Todo empieza en el Distrito Federal, la noche de una fiesta en casa de Marcos, El Negro, y su novia, La Chamuca, simpatizantes de la izquierda clandestina (el PRI fue partido hegemónico 60 años, 1929-1989). Entre sus amigos se cuela un desconocido, espía de la Policía. Y al día siguiente se les acusa de un atentado. Así que Marcos y la Chamuca huyen pero direcciones distintas.

Marcos va a buscar ayuda –dinero- a Muérdago, la ciudad de su familia donde sólo le queda un tío, viejo, rico e impedido y unos codiciosos primos que lo cuidan como si fueran buitres a la espera de que muera.

Mentiras, intrigas, deseo –hacia su única prima, Amalia y la hija de ésta, Lucero- se entremezclan en una acción con giros sorprendentes y un final impactante.

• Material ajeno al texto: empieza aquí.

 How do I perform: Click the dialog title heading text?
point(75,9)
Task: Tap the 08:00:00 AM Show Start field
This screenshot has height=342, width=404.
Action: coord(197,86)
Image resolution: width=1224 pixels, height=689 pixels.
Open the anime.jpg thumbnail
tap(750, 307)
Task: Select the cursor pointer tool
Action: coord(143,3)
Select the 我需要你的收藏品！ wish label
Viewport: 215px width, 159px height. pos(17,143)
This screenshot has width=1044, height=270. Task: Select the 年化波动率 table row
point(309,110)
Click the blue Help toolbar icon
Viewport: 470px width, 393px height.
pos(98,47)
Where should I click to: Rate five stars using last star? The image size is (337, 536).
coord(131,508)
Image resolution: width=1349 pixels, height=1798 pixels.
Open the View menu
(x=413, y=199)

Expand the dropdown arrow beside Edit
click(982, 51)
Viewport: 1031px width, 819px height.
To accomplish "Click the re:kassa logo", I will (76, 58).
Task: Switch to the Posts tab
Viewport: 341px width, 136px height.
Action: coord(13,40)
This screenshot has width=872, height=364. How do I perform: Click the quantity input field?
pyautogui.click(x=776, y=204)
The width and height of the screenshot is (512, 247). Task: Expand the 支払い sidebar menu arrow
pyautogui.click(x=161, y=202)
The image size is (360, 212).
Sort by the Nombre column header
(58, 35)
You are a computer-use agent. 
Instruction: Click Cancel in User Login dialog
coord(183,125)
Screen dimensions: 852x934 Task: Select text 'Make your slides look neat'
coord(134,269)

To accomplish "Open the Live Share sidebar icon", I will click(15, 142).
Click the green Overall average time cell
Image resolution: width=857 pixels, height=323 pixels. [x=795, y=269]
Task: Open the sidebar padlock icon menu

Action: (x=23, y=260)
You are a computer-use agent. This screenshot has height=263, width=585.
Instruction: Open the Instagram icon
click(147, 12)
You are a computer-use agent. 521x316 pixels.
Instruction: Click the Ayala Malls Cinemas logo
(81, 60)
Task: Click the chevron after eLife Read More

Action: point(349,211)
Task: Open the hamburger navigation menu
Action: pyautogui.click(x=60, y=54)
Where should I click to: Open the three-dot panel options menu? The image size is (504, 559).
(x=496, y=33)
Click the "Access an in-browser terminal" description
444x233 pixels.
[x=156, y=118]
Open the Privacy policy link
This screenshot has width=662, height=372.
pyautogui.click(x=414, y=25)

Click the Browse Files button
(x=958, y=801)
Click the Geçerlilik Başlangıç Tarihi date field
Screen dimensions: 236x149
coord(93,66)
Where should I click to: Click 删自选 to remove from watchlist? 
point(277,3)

Pero si algo destaca y atrapa desde la primera a la última página es el lenguaje, castellano exótico, exuberante que refiere y genera realidades ajenas a la de la Península ibérica.

Dormí mal. Hacía calor y me desnudé, quité las cobijas y conservé la sábana, abrí al ventana y entraron moscos; Amalia, a quien imaginé de bata chodrón y chinelas de marabú con tacón alto, me despertó las cuatro veces que fue al baño, el reloj de la parroquia tocó cada cuarto de hora, despierto me preguntaba qué suerte habría corrido La Chamuca, dormido la soñaba siendo atropellada por un camión de mudanzas, el cenzontle empezó a cantar a las cinco de la mañana, a las seis llamaron a la primera misa y a esa hora empezaron a pelearse los gorriones.
Pp. 61.

Por momentos uno cree reconocer escenarios y personajes de culebrones –que Ibargüengoitia me disculpe.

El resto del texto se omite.